▸ What needs to be done: Reproduce exactly the lines from the one containing "Image resolution: width=1417" through the end of the entries, including both. Drop the pictures.

▸ Collection entries:
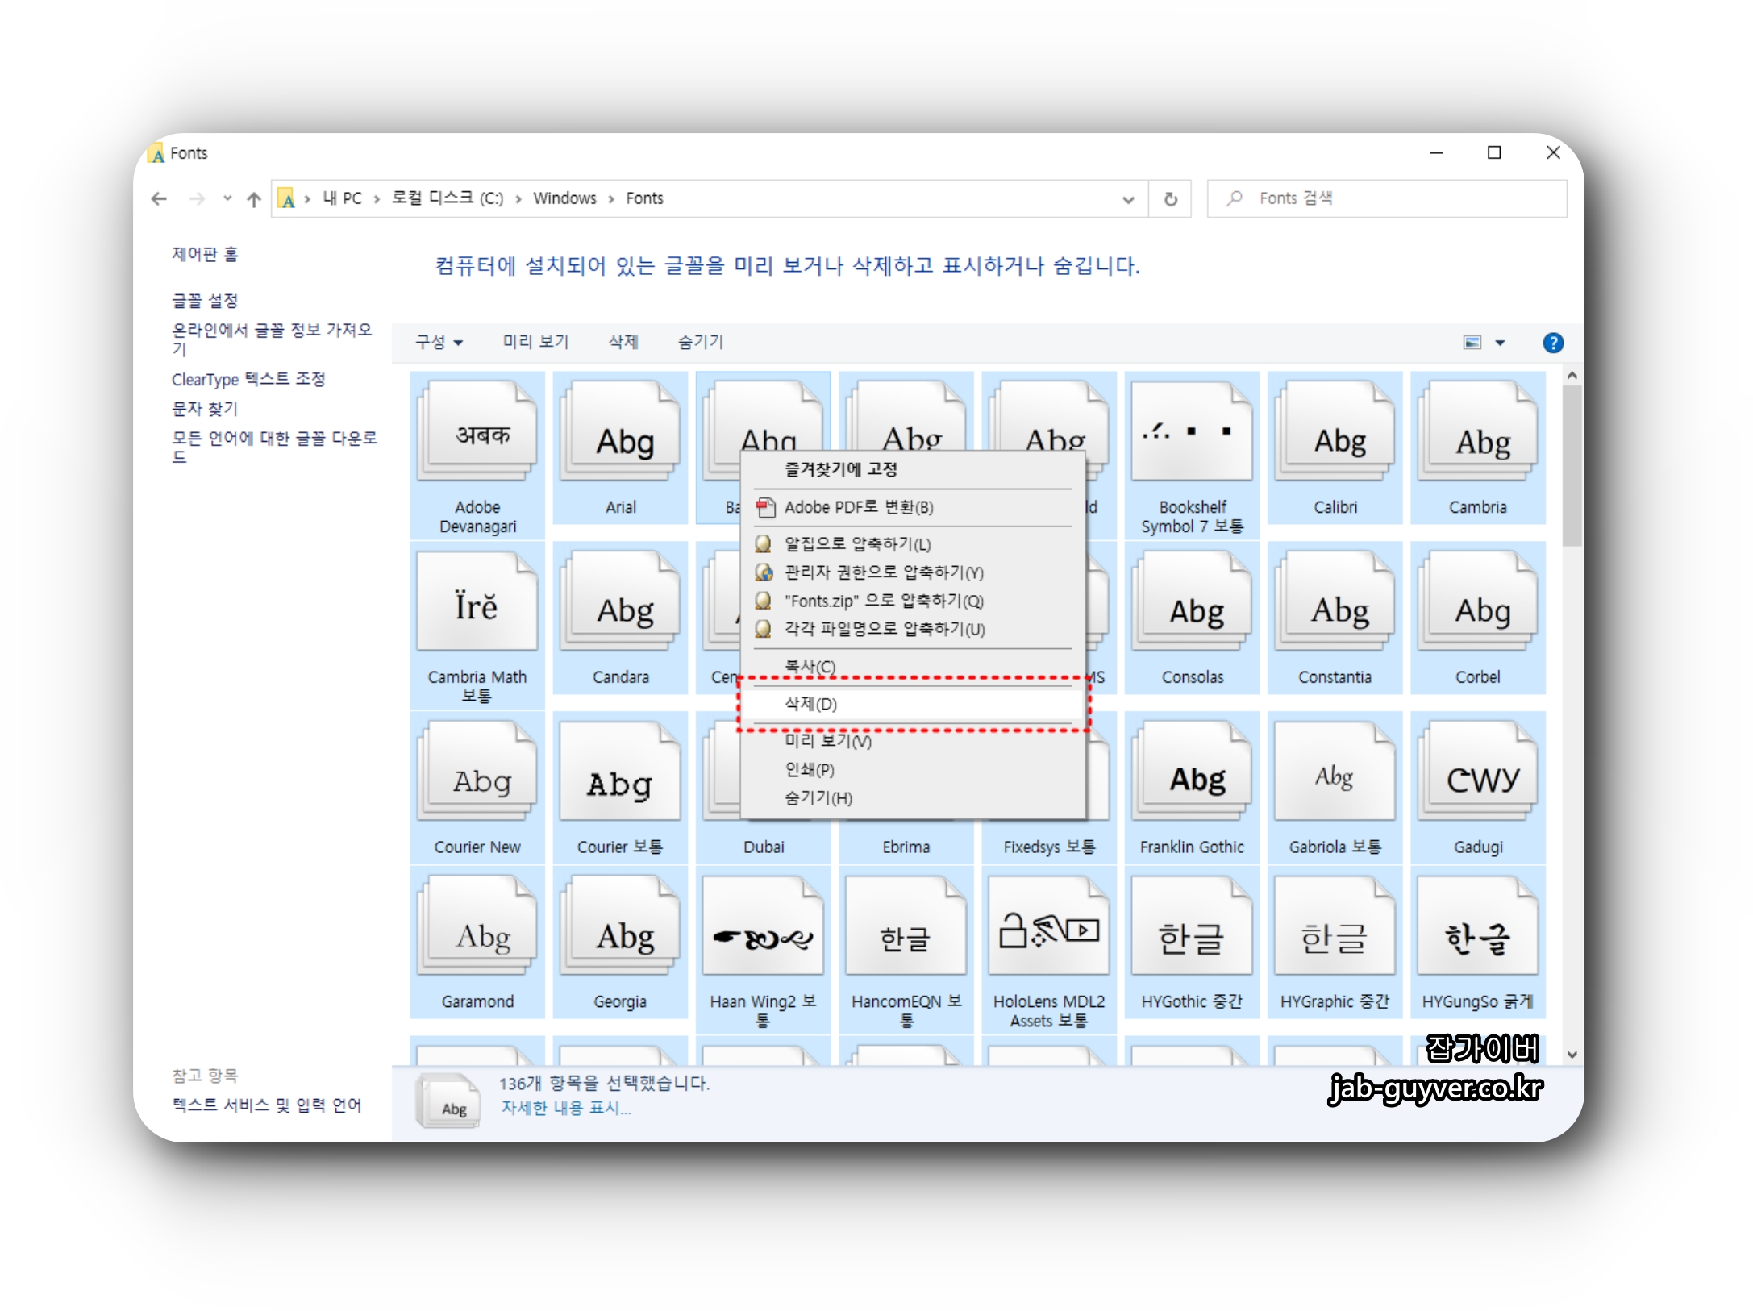The height and width of the screenshot is (1311, 1753).
Task: Click the blue help question mark icon
Action: click(1552, 343)
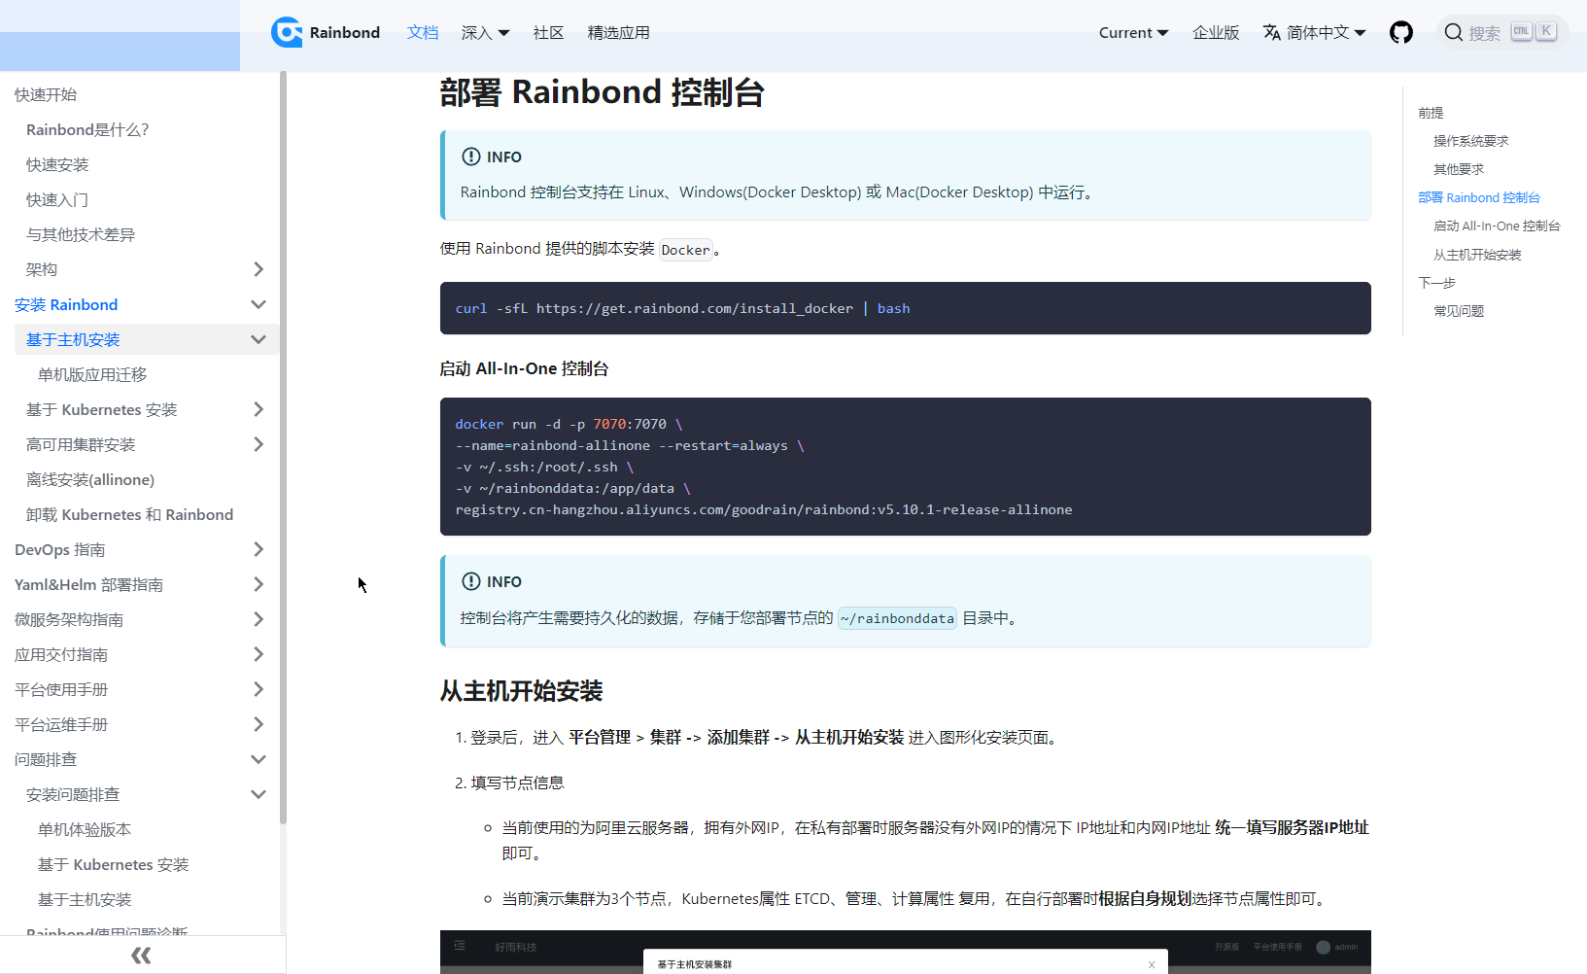
Task: Collapse the 安装 Rainbond sidebar section
Action: [x=259, y=304]
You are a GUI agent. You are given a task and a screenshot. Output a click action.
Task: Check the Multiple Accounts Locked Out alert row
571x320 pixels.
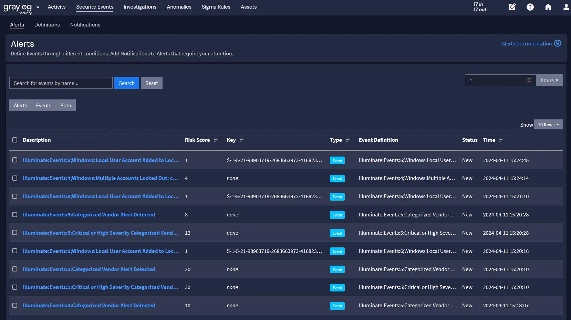point(14,178)
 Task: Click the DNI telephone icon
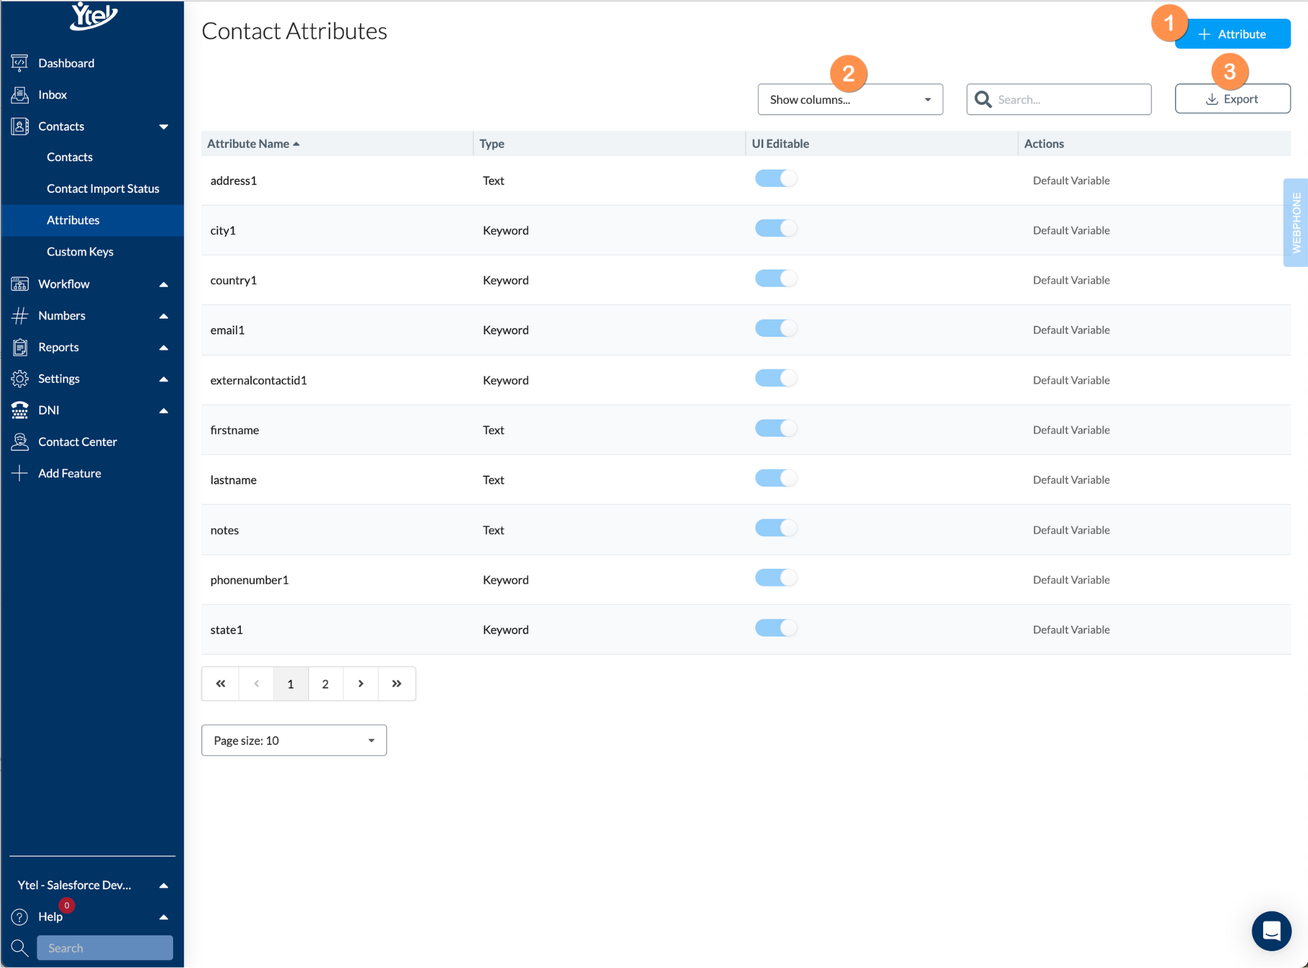(19, 410)
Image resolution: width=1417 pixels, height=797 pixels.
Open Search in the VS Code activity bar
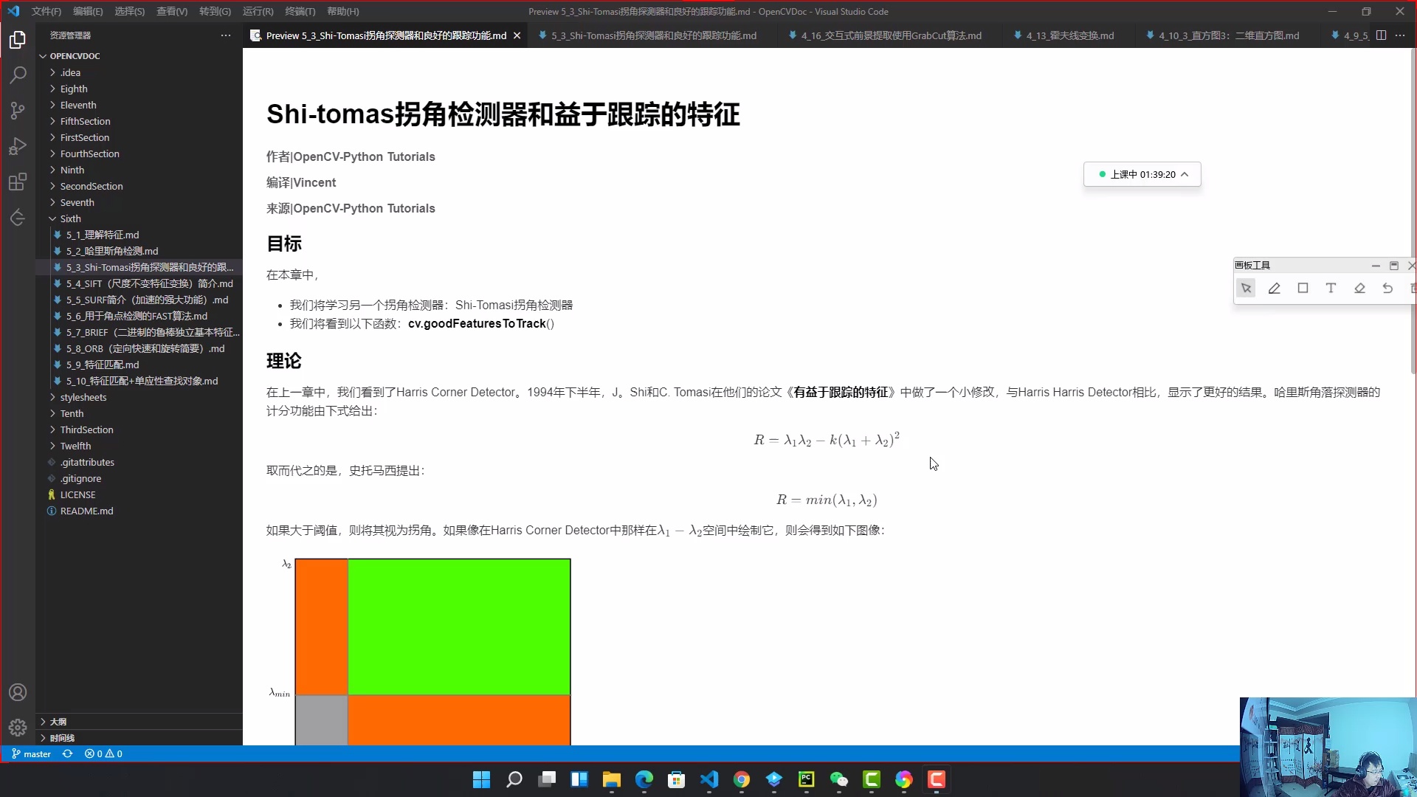18,75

▸ Task output:
Image resolution: width=1417 pixels, height=797 pixels.
Open Search in the VS Code activity bar
18,75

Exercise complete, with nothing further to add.